Today Mr. Nogot informs you that he is the proud owner of a new Ford car. At lunch, you see him drive off in a Ford. And while digging through the papers on his desk you come across the ownership papers to a Ford.
Because of all this, you form a justified belief that Mr. Nogot does indeed own a Ford. Because of this, you also form the belief that "someone in this office owns a Ford". (If you were asked who, you would say Mr. Nogot. But if simply asked if someone if your office owned a Ford, the answer would be yes).
But it turns out that Mr. Nogot was only fooling you... It's not his Ford he was driving, and those papers were forged. So you can no longer claim that you knew** that Mr. Nogot owned a Ford (Because it wasn't a justified true belief).

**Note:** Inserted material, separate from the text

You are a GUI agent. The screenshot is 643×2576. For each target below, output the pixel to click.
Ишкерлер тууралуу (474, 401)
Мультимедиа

The next day you see your co-worker Mr. Havit in the parking lot, where he is parking his Ford. He, five reliable witnesses, and the parking attendant explain that he has had this Ford for the past year. You are convinced. You now have a justified true belief that Mr. Havit owns a Ford. And, therefore, that "someone in your office owns a Ford".
So... Did you know before this that someone in your office owned a Ford? You did have a justified true belief that someone did. It was justified for Mr. Nogot, and true for Mr. Havit, but it was clearly both justified and true. It just so happens that you were just basing that belief on false evidence.
So is justified true belief enough for knowledge? Even when it's based on false Ford ownership? And if it isn't enough for knowledge, what is required?
* This is not the original Gettier problem. I'm not exactly sure what form that took, but I think it involved Mr. Nogot and a Ferrari.
** You didn't have a justified true belief, and if you didn't have a JTB, you didn't 'know'--that is, at that point you didn't have knowledge. A possible problem here is that not all people have the same definition of 'knowledge', and that not all people use the word 'know' as only identifying an instance of 'knowledge'. In this case we have defined knowledge as a JTB, and we are using 'know' and 'knew' as forms of JTB.